- Promotional image for the episode
- Episode no.: Season 22 Episode 4
- Directed by: Bob Anderson
- Written by: Joel H. Cohen
- Production code: MABF16
- Original air date: November 7, 2010

Guest appearances
- Daniel Radcliffe as Edmund; Hugh Laurie as Roger;

Episode chronology
| ← Previous "MoneyBart" | Next → "Lisa Simpson, This Isn't Your Life" |
- The Simpsons season 22

= Treehouse of Horror XXI =

"Treehouse of Horror XXI" is the fourth episode of the twenty-second season of the American animated television series The Simpsons.
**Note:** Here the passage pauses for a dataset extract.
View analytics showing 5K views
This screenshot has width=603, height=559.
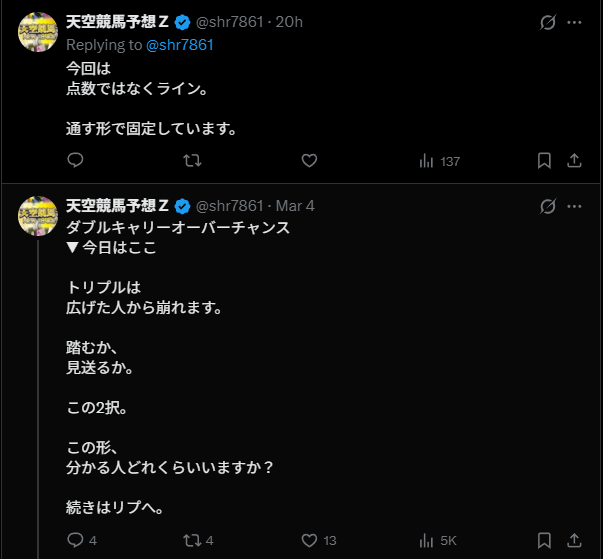coord(440,540)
It first aired on the Fox network in the United States on November 7, 2010. This is the 21st Treehouse of Horror episode, and, like the other Treehouse of Horror episodes, consisted of three self-contained segments: In "War and Pieces", Bart and Milhouse discover a real-life board game that they must win to return home; in "Master and Cadaver", Marge and Homer go on a honeymoon on a sailboat, and rescue a mysterious castaway named Roger; and in "Tweenlight", Lisa falls in love with a vampire named Edmund.
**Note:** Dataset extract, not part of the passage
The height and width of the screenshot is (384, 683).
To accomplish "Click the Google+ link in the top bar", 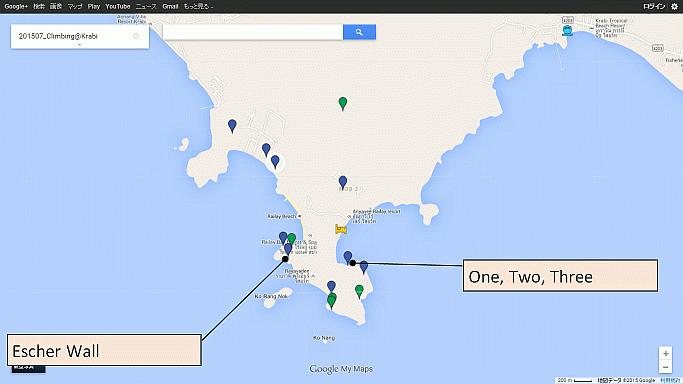I will click(16, 7).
"Treehouse of Horror XXI" was written by Joel H. Cohen and directed by Bob Anderson. Daniel Radcliffe and Hugh Laurie both guest starred in the episode. The first segment references Jumanji, the second is a loose parody of Dead Calm and the third satirizes the Twilight novel and film series. The episode also contains references to The Office, A Clockwork Orange and Sesame Street.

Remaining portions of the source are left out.